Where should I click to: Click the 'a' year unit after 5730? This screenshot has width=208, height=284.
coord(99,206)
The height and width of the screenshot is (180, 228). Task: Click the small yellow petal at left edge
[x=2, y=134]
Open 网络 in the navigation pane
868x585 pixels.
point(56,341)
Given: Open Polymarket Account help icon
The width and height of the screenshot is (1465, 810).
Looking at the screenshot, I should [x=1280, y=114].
*-*-*
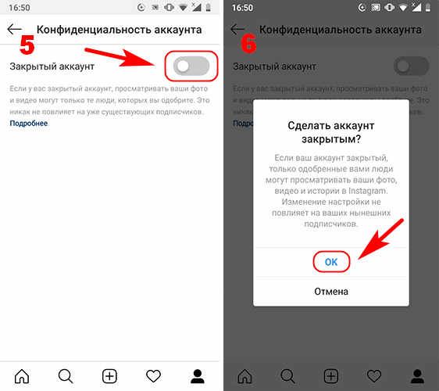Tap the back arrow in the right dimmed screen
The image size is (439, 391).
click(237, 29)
*-*-*
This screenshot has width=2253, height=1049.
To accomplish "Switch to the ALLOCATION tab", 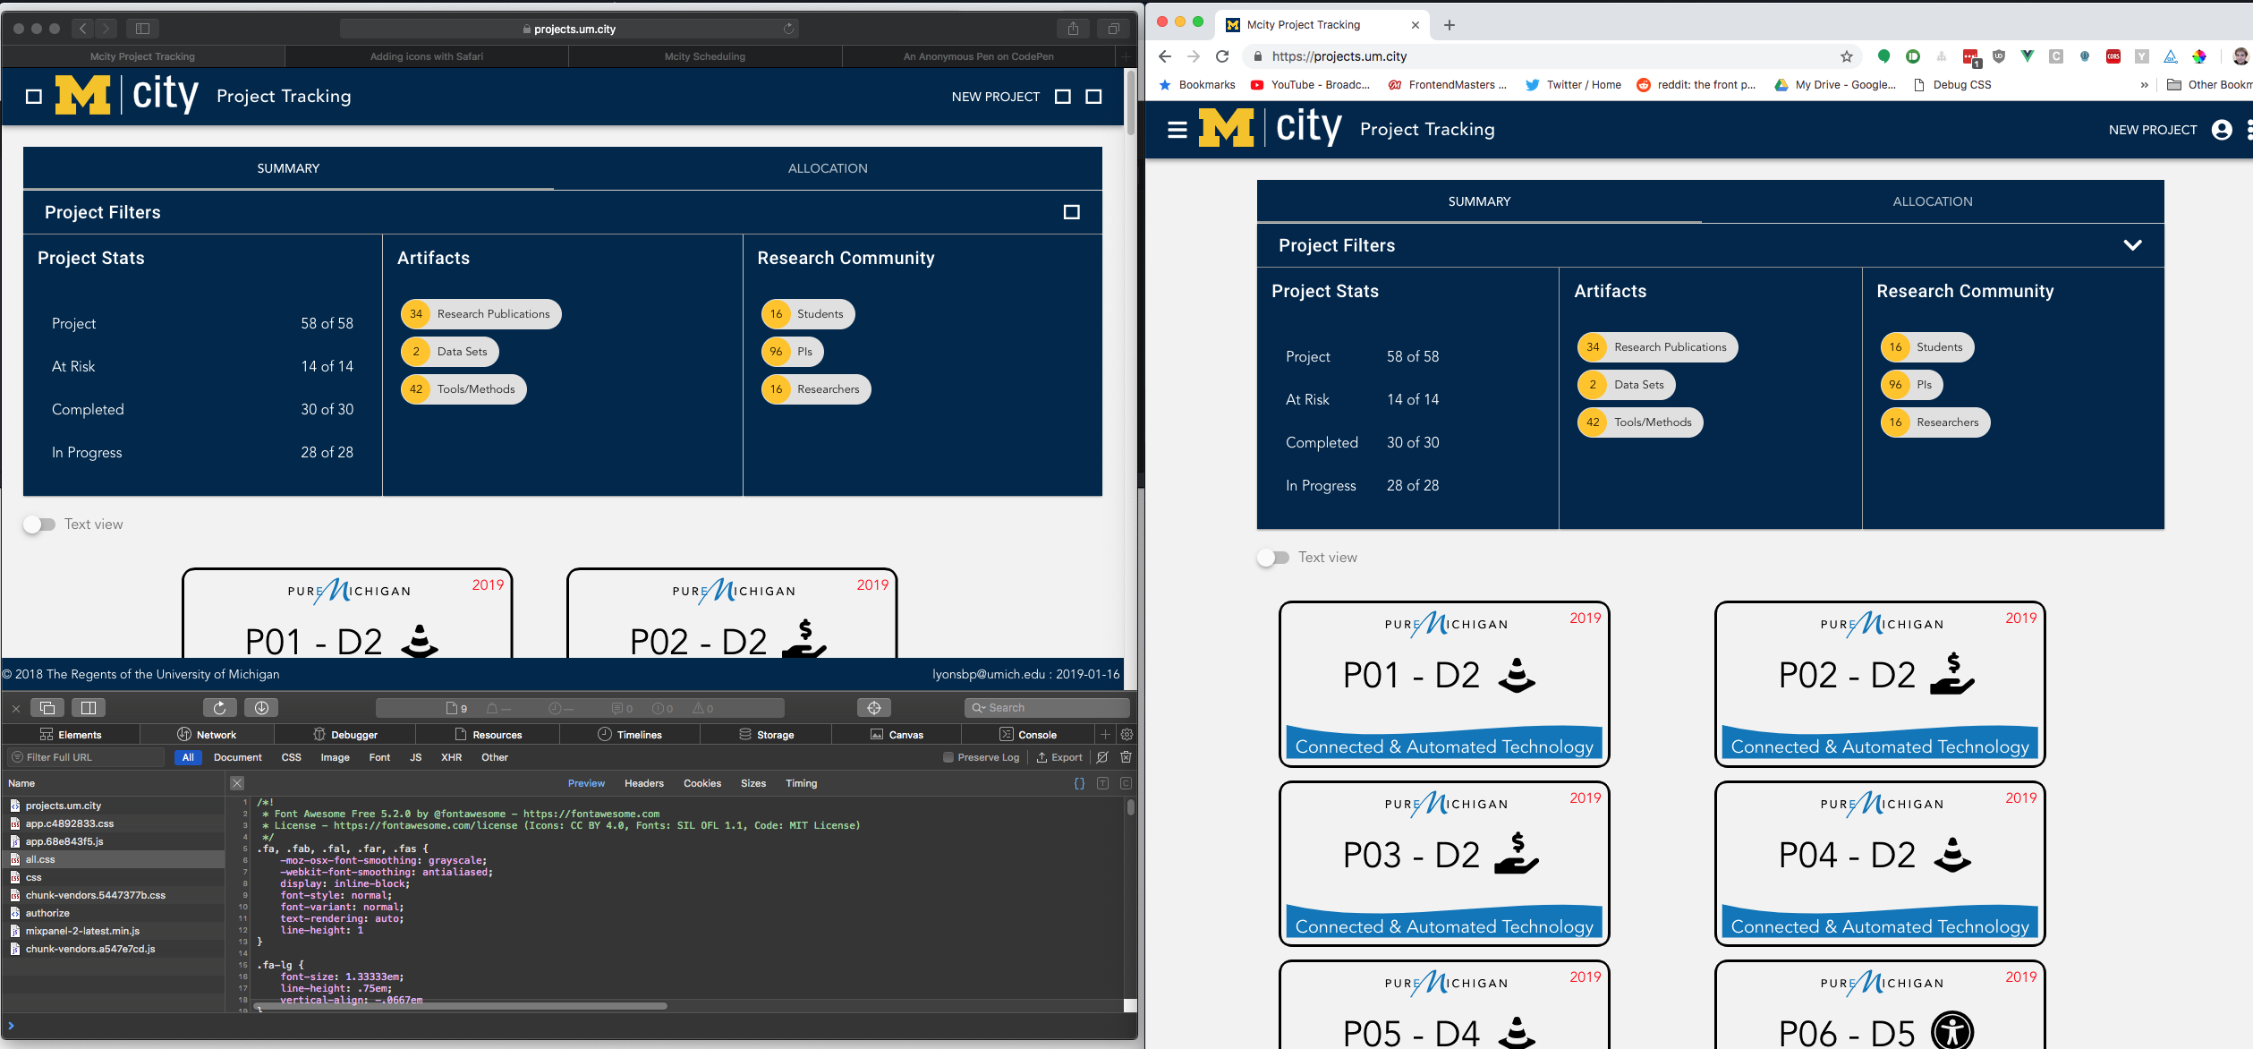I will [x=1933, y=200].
*-*-*
(EXERCISE) Could you copy the material word for word, everything from the line containing "Given: Open Polymarket Account help icon" down to the line containing "Looking at the", with both of those lines included?

(THE SOLUTION)
Given: Open Polymarket Account help icon
The width and height of the screenshot is (1465, 810).
Looking at the screenshot, I should [x=1280, y=114].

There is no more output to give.